Forum Moderators: open

Message Too Old, No Replies

Freshbot and Robots.txt

         

DavidT

3:28 pm on Mar 12, 2003 (gmt 0)

10+ Year Member



Does freshbot usually disregard robots.txt when it comes to images.

I've been getting this all day:
64.68.86.59 - - [12/Mar/2003:06:23:08 -0800] "GET /robots.txt HTTP/1.0" 200 2566 "-" "Googlebot/2.1 (+http://www.googlebot.com/bot.html)"
64.68.86.59 - - [12/Mar/2003:06:23:08 -0800] "GET /Assets/images/picture.jpg HTTP/1.0" 403 239 "-" "Googlebot/2.1 (+http://www.googlebot.com/bot.html)"
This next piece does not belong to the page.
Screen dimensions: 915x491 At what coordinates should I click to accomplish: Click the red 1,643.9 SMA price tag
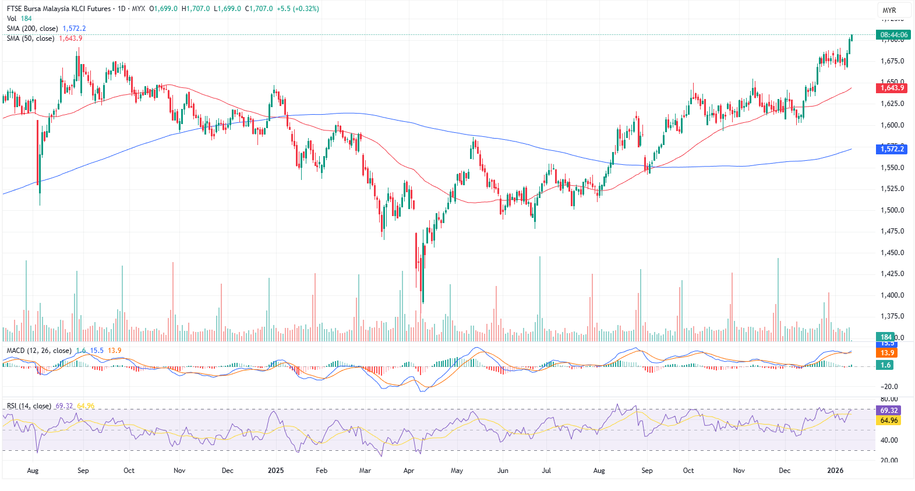pos(892,88)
I could swear my robots.txt is correctly configured. I've never had any problem with search engine robots before in this area. The file says:
User-agent: *
Disallow: /htdocs/Assets/

This includes sub-folders surely?

Also today i had:
35.11.210.144 - - [11/Mar/2003:17:27:36 -0800] "HEAD / HTTP/1.1" 200 0 "-" "dumbBot"

and

216.75.194.54 - - [12/Mar/2003:06:14:39 -0800] "HEAD / HTTP/1.1" 200 0 "-" "GornKer Crawler"

Anyone know them?

weesnich

5:04 pm on Mar 12, 2003 (gmt 0)

10+ Year Member



If you cited everything correct, Googlebot did not violate your robots.txt.
Disallowed is:
/htdocs/Assets/
Googlebot requested something from
/Assets/...
This is not a subfolder of /htdocs/Assets

> This includes sub-folders surely?
Yes.

wilderness

5:11 pm on Mar 12, 2003 (gmt 0)

WebmasterWorld Senior Member 10+ Year Member Top Contributors Of The Month



dumbBot comes from a Michigan State University IP.
I tried some google searches and could only find reference to java bots.
I have an inquiry in at MSU.

I have a portion of googled denied for image infractions in protected folders. At the time it looked as though goggle weny haywire and then the image spidering ceased.

"216.75.194.54"
I'm going to deny their entire range.
Thanks for the heads up.
navisite dot com

photoace

8:09 pm on Mar 13, 2003 (gmt 0)

10+ Year Member



I had the same bot today. My logs show :
oleszkie.user.msu.edu - - [13/Mar/2003:11:52:24 -0800] "HEAD / HTTP/1.1" 200 0 "-" "dumbBot"

Looks like a computer science student at mich. state. I did a search on their server under "oleszkie"

Hasn't done anything else yet, but didn't go for the robots.txt

leoo24

5:59 pm on Mar 17, 2003 (gmt 0)

10+ Year Member



i've also had dumbot at my site today, revisited about 3 times
35.11.210.144 (oleszkie.user.msu.edu)
seems harmless, does anyone think i should ban his ip?
or is it he's just got himself a little spidering project

whois on their site did show he is a student
Oleszkiewicz, Jonathan James
oleszkie@msu.edu
[msu.edu...]
Student
Masters
Cmptr Sci

while i'm here i had 'dlc 1.19' in the browser logs also, anyone know it, all i could find was the same entry in other peoples logs?

pendanticist

2:19 pm on Mar 19, 2003 (gmt 0)

WebmasterWorld Senior Member 10+ Year Member



Hey wilderness,

Have you heard anything from MSU yet?

oleszkie.user.msu.edu - - [18/Mar/2003:23:57:40 -0800] "GET /robots.txt HTTP/1.1" 200 188 "-" "dumbBot"

I got my visit last night and as you can see, it did ask for robots.txt.

Pendanticist.

wilderness

6:58 pm on Mar 19, 2003 (gmt 0)

WebmasterWorld Senior Member 10+ Year Member Top Contributors Of The Month



Pendanticist
No reply from my friend thus far.
She said she'd see what she could do. She doesn't work in the data center.